■ **Opdrachten**:
(1) Vat de tekst over ‘als’ of ‘dan’ samen in twee zinnen.
(2) Neem uit de tekst over ‘als’ of ‘dan’ woordelijk over wat begint bij "Wat ons aangaat, ons" en eindigt bij "af te keuren.".
(3) Herschrijf de alinea die begint met ‘Wat ons aangaat’ uit de tekst over ‘als’ of ‘dan’ korter, zonder de belangrijkste feiten weg te laten.

■ **Geëxtraheerde tekst**:
|---|

‘Als’ of ‘dan’.
De vraag of men ‘mag’ zeggen: beter als, heeft blijkbaar voortdurend de aandacht van onze lezers; telkens weer vraagt men ons onze stem te verheffen tegen dit ‘euvel’. Weet men wel dat wij in ons blad deze constructie in den loop der jaren welgeteld elf malen besproken hebben?
Wat ons aangaat, ons zal men er niet licht op betrappen dat wij schrijven ‘beter als’, maar niet onze opvatting heeft waarde voor Onze Taal, doch die van zijn Raad. En een lid van dit deskundige college heeft het oordeel uitgesproken dat men ‘in bijna heel het Nederlandsche taalgebied zegt: meer als’ en dit wel ‘met evenveel genoegen en recht als meer dan’.
Nu laten wij daar of wat ‘men’ al zoo ‘met veel genoegen’ zegt, voor ons een alles beslissende maatstaf mag zijn, maar als de deskundige ons verzekert dat de vorm ‘meer als’ evenveel recht heeft als ‘meer dan’, dan zullen wij ons wel wachten dien af te keuren.

|---|

■ **Gegevensoverzicht**:
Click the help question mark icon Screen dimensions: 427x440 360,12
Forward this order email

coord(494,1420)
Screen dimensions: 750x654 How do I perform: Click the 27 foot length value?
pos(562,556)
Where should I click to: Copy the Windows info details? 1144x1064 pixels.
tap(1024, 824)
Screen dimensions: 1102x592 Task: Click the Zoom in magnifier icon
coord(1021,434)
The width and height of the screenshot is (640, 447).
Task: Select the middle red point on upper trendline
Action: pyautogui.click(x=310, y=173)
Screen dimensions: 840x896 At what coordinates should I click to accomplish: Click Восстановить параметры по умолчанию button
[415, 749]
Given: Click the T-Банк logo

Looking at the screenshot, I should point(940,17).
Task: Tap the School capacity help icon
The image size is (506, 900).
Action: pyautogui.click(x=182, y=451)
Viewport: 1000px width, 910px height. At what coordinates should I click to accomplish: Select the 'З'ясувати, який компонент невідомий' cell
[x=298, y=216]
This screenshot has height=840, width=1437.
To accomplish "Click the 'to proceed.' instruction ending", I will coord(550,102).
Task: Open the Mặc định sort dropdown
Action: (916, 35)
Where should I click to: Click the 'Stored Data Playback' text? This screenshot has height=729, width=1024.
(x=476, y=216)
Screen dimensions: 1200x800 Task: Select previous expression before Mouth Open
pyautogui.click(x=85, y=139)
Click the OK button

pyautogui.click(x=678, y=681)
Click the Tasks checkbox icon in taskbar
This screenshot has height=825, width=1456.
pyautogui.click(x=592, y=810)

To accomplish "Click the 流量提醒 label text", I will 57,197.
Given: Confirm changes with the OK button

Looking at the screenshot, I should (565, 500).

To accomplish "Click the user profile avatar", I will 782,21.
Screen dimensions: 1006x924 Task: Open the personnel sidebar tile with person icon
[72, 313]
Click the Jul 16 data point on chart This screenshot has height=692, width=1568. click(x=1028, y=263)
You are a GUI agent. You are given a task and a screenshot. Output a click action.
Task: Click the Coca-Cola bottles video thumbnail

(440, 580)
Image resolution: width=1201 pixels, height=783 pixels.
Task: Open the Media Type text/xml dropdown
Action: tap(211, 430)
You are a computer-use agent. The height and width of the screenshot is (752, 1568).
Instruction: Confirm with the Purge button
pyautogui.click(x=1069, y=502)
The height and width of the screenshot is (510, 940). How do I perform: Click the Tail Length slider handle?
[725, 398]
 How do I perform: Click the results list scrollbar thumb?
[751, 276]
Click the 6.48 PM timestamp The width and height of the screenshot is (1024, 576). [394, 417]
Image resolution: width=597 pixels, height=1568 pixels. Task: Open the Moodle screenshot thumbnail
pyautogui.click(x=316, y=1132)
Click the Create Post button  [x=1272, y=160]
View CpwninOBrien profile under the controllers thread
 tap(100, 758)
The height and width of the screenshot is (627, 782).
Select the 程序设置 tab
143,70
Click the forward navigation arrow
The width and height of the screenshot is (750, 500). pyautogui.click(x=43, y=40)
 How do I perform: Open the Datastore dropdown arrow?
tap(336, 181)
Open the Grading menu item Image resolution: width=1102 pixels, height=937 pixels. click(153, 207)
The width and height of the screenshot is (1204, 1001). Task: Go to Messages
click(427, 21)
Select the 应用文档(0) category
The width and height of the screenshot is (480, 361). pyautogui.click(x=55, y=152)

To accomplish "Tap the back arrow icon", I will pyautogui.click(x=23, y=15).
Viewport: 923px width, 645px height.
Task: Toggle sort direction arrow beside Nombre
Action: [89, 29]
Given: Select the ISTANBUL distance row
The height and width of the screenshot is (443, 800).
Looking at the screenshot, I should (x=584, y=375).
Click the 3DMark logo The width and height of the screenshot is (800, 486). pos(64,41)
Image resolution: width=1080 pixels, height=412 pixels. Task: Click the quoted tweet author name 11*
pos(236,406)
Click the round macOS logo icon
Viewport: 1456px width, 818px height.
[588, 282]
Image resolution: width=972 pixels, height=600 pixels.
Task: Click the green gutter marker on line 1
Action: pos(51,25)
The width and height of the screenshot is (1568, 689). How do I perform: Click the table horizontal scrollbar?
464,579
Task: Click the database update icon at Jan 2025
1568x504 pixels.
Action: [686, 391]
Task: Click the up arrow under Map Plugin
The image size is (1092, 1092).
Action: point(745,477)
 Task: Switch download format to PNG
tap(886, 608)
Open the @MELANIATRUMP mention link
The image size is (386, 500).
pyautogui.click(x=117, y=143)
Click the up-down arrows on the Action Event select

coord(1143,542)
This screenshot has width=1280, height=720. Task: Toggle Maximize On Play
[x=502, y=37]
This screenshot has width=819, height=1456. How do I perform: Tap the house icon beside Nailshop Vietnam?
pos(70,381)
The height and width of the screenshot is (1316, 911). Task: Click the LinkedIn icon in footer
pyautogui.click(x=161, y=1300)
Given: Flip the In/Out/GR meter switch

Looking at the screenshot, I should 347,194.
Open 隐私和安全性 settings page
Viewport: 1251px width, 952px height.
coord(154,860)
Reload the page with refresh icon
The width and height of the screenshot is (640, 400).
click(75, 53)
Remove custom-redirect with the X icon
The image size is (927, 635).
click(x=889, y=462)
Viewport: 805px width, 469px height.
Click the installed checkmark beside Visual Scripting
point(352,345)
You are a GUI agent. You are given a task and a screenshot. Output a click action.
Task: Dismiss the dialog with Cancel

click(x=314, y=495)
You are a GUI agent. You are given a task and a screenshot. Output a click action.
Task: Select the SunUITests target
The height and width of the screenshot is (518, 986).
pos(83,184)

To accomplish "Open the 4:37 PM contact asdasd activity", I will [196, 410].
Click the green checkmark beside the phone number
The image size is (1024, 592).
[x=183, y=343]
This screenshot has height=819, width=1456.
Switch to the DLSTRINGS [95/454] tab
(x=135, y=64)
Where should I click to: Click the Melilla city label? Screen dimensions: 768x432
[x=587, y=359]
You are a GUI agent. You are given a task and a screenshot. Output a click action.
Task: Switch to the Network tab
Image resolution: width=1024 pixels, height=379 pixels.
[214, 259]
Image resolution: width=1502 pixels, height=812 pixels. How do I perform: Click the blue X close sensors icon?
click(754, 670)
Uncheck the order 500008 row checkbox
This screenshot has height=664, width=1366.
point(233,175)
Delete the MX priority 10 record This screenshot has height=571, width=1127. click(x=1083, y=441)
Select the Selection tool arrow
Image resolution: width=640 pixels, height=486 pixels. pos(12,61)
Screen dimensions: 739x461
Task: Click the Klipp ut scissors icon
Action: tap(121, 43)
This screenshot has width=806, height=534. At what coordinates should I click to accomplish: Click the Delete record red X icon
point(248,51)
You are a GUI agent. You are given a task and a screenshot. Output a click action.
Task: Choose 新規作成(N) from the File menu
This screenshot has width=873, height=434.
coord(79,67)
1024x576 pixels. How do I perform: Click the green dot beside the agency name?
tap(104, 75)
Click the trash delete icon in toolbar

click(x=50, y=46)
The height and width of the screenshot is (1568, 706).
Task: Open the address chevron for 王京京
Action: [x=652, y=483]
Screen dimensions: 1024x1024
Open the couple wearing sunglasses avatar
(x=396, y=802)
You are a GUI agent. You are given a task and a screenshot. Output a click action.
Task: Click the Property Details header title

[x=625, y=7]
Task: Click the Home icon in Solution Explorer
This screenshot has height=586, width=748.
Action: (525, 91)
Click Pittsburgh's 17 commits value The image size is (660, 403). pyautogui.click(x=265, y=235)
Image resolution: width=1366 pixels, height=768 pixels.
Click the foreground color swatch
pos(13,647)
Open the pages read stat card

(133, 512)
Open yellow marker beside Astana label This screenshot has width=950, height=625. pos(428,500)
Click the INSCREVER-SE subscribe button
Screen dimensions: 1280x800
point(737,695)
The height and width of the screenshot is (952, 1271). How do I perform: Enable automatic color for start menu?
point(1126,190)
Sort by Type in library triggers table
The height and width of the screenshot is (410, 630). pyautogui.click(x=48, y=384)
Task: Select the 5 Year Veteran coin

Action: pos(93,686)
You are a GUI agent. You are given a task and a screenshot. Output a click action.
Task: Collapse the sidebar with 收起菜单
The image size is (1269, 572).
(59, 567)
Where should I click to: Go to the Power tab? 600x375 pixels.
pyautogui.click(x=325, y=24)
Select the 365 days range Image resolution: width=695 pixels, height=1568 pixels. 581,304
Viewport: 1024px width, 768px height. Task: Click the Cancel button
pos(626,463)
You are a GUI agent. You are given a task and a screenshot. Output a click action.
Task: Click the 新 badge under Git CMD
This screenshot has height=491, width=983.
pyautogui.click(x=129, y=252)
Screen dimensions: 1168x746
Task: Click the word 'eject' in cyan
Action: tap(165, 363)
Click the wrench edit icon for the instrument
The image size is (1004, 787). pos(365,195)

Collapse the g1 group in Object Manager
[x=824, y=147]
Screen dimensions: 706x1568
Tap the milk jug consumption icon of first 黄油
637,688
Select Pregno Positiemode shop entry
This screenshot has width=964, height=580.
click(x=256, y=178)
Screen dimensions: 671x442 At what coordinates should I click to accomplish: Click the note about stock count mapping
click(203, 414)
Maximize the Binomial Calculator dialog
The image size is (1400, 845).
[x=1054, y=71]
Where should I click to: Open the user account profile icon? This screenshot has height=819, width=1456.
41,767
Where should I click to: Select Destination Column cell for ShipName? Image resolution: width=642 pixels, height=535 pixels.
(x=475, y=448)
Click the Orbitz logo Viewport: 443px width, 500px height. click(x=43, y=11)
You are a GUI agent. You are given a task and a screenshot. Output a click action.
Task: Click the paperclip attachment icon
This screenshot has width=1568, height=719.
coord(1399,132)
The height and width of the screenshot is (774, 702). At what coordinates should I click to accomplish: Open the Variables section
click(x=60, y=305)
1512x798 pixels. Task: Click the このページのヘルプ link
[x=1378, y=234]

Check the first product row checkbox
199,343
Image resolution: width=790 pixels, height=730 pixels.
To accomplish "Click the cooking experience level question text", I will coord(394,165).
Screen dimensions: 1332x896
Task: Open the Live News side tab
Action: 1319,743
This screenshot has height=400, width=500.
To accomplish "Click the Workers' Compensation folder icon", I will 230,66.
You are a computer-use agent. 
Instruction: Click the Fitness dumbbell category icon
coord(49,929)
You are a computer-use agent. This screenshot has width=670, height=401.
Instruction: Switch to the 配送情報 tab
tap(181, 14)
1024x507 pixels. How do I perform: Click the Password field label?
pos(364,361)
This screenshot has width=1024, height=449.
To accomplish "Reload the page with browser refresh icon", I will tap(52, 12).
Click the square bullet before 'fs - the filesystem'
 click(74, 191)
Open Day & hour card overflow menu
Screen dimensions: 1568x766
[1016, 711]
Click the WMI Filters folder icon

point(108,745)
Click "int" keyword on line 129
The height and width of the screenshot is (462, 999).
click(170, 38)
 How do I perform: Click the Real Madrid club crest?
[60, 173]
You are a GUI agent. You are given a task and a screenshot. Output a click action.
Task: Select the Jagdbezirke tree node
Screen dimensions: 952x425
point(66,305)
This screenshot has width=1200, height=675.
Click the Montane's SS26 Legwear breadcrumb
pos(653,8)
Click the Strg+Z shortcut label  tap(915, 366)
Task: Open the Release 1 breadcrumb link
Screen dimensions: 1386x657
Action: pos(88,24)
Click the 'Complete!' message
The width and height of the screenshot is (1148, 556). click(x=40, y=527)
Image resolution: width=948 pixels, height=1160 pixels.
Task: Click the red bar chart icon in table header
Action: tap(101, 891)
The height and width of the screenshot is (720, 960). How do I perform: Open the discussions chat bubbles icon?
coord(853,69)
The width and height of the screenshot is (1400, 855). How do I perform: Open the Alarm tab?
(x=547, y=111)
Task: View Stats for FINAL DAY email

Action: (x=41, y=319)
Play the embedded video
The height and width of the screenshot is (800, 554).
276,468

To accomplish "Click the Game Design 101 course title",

|---|

■ **Antwoorden per opdracht**:
(1) Lezers vragen het blad telkens weer om zich uit te spreken tegen ‘beter als’, terwijl die constructie er al elf keer besproken is. Omdat een lid van de Raad van Onze Taal verklaart dat ‘meer als’ evenveel recht heeft als ‘meer dan’, zal het blad die vorm niet afkeuren.

(2)
Wat ons aangaat, ons zal men er niet licht op betrappen dat wij schrijven ‘beter als’, maar niet onze opvatting heeft waarde voor Onze Taal, doch die van zijn Raad. En een lid van dit deskundige college heeft het oordeel uitgesproken dat men ‘in bijna heel het Nederlandsche taalgebied zegt: meer als’ en dit wel ‘met evenveel genoegen en recht als meer dan’.
Nu laten wij daar of wat ‘men’ al zoo ‘met veel genoegen’ zegt, voor ons een alles beslissende maatstaf mag zijn, maar als de deskundige ons verzekert dat de vorm ‘meer als’ evenveel recht heeft als ‘meer dan’, dan zullen wij ons wel wachten dien af te keuren.

(3) De schrijvers gebruiken zelf niet snel ‘beter als’, maar voor Onze Taal telt het oordeel van de Raad. Een lid van de Raad stelt dat men in bijna het hele Nederlandse taalgebied ‘meer als’ zegt, met evenveel genoegen en recht als ‘meer dan’.